QUOTED PASSAGE
Reputation: 21
I'm trying to scrape the following website for MLB draft data:
https://www.baseballamerica.com/draft-history/mlb-draft-database/#/
The issue is that I can't seem to find the correct class to input into rvest::html_nodes() in order to isolate the table. Using Chrome's "Inspect" tool, I've tried each of the classes that would seemingly identify the table:
library(tidyverse)
library(rvest)
url <- "https://www.baseballamerica.com/draft-history/mlb-draft-database/#/"
url %>%
read_html() %>%
html_nodes("table-container")
I've also tried "search-table draft-search-table", but I keep getting the same results: "{xml_nodeset (0)}". Any help would be greatly, greatly appreciated!
Upvotes: 2
Views: 128
Reputation: 84465
Content is loaded dynamically from an API call returning json. You can use httr POST request to the API for the info
library(httr)
headers = c('Content-Type'='application/json')
data='{"SigningBonusMin":"0","SigningBonusMax":"0","Year":"2019","Round":"1","TeamId":"0","FourYearSchoolType":"false","JuniorCollegeType":"false","HighSchoolType":"false","OtherSchoolType":"false","OverallNumber":"0","pageId":"1","paid":"false"}'
r <- content(httr::POST(url = 'https://www.baseballamerica.com/umbraco/api/draftdatabaseapi/advancedsearch', httr::add_headers(.headers=headers), body = data, encode = "json"))$Results
print(r)
Upvotes: 2

JOB 1
Repeat the rows verbatim, starting at the row containing "Produkty [button] (1177, 80)" and stopping after the row containing "fgygi (806, 821)".

RAW DATA
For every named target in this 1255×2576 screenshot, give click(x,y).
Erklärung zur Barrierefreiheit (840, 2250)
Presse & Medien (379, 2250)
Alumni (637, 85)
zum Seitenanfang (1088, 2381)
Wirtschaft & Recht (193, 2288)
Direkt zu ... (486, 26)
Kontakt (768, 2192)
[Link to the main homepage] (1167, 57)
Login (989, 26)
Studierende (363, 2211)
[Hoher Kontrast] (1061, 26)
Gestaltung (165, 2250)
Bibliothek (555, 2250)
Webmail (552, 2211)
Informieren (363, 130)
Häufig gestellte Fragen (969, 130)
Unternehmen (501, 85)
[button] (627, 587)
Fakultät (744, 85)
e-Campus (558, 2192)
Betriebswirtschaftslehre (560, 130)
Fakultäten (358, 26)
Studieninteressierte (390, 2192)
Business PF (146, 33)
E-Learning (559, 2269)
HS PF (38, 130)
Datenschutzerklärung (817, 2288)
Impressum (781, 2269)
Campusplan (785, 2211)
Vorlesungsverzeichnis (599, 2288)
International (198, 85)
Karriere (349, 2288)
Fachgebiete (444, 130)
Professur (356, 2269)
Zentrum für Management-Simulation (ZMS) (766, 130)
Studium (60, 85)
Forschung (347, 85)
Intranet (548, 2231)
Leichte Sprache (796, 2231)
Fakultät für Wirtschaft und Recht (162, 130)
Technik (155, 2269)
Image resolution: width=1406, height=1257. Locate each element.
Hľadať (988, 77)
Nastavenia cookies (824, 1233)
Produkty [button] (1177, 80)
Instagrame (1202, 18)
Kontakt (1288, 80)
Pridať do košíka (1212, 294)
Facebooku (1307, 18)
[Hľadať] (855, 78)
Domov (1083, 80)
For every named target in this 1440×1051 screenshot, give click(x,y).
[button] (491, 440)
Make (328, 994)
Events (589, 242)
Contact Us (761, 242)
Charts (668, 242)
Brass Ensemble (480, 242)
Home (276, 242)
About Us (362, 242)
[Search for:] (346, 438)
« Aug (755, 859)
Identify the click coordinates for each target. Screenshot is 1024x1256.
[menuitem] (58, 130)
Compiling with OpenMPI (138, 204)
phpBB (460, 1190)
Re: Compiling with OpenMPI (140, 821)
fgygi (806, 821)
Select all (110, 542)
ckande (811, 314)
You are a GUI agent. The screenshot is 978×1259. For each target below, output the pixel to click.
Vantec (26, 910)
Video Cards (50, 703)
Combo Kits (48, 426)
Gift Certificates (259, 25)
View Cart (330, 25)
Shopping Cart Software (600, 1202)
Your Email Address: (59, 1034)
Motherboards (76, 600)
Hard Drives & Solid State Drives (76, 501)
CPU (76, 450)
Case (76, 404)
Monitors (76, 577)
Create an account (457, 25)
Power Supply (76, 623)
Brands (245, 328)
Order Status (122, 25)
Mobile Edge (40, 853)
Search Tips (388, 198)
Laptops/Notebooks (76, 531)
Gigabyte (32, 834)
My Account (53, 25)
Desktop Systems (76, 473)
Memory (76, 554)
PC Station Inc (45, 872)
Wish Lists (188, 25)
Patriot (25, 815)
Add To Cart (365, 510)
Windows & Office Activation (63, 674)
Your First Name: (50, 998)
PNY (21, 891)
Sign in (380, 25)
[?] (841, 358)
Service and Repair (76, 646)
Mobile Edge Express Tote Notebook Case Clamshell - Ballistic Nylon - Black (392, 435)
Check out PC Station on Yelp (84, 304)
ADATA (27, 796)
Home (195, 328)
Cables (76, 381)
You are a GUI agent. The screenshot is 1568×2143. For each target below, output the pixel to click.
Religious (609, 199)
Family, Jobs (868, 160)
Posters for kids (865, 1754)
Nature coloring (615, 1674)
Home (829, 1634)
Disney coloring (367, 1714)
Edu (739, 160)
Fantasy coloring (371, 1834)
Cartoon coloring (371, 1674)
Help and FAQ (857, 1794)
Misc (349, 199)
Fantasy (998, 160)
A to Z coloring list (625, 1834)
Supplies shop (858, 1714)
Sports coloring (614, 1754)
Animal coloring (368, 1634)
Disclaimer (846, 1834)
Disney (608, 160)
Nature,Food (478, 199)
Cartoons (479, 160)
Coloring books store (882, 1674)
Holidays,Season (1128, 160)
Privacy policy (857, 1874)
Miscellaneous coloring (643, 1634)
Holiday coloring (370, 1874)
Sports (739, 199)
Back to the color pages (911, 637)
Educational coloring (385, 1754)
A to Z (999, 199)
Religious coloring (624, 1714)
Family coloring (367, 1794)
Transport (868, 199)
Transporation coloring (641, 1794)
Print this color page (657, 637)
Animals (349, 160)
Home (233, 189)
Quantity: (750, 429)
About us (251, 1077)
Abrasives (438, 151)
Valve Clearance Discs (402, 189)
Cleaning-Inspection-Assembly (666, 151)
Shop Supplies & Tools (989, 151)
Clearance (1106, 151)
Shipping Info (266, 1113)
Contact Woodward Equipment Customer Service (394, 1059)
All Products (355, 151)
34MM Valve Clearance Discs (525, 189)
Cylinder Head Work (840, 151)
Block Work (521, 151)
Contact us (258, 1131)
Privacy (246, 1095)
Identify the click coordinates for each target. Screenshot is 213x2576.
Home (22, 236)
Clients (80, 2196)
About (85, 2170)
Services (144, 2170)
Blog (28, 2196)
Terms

JOB 2
Reproduce the rvest scraping thread verbatim, beginning at the words "Reputation: 21" and stopping after "library(rvest)".

ANSWER 1
Produkty [button] (1177, 80)
Instagrame (1202, 18)
Kontakt (1288, 80)
Pridať do košíka (1212, 294)
Facebooku (1307, 18)
[Hľadať] (855, 78)
Domov (1083, 80)
For every named target in this 1440×1051 screenshot, give click(x,y).
[button] (491, 440)
Make (328, 994)
Events (589, 242)
Contact Us (761, 242)
Charts (668, 242)
Brass Ensemble (480, 242)
Home (276, 242)
About Us (362, 242)
[Search for:] (346, 438)
« Aug (755, 859)
Identify the click coordinates for each target. Screenshot is 1024x1256.
[menuitem] (58, 130)
Compiling with OpenMPI (138, 204)
phpBB (460, 1190)
Re: Compiling with OpenMPI (140, 821)
fgygi (806, 821)

ANSWER 2
Reputation: 21
I'm trying to scrape the following website for MLB draft data:
https://www.baseballamerica.com/draft-history/mlb-draft-database/#/
The issue is that I can't seem to find the correct class to input into rvest::html_nodes() in order to isolate the table. Using Chrome's "Inspect" tool, I've tried each of the classes that would seemingly identify the table:
library(tidyverse)
library(rvest)